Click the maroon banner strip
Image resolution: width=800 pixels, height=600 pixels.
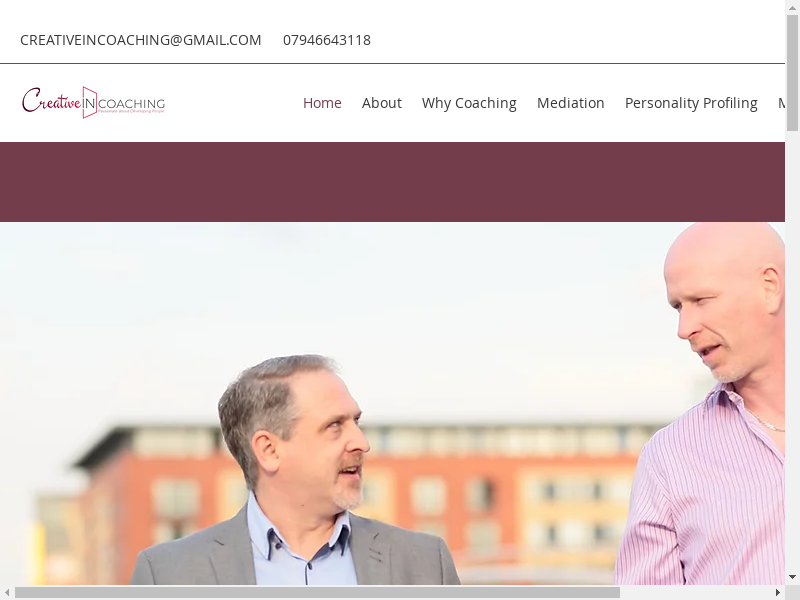(x=392, y=182)
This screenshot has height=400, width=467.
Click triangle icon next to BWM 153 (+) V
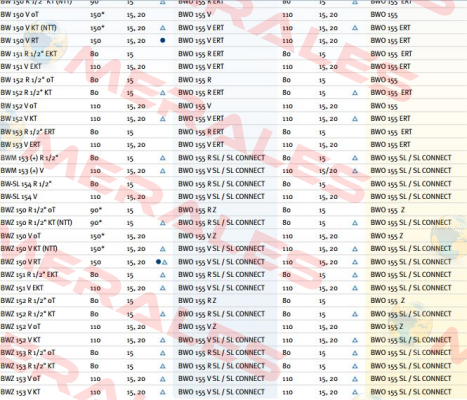[x=163, y=171]

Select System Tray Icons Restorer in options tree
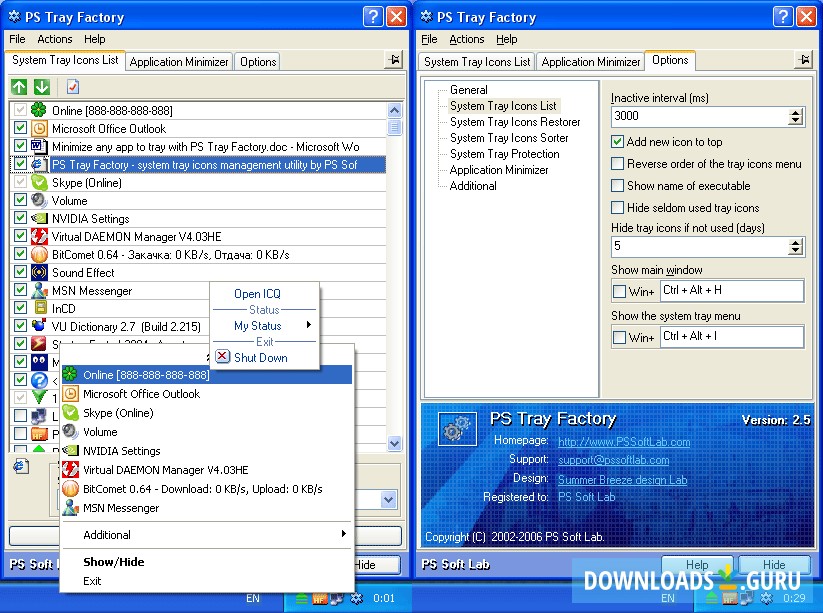click(515, 122)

============================================================

● Exercise details:
Wherever a picture appears in the listing above, drop it, and restate the rest exactly.

● Task output:
Click the maroon banner strip
Image resolution: width=800 pixels, height=600 pixels.
(x=392, y=182)
This screenshot has height=400, width=467.
Click triangle icon next to BWM 153 (+) V
[x=163, y=171]

Select System Tray Icons Restorer in options tree
click(515, 122)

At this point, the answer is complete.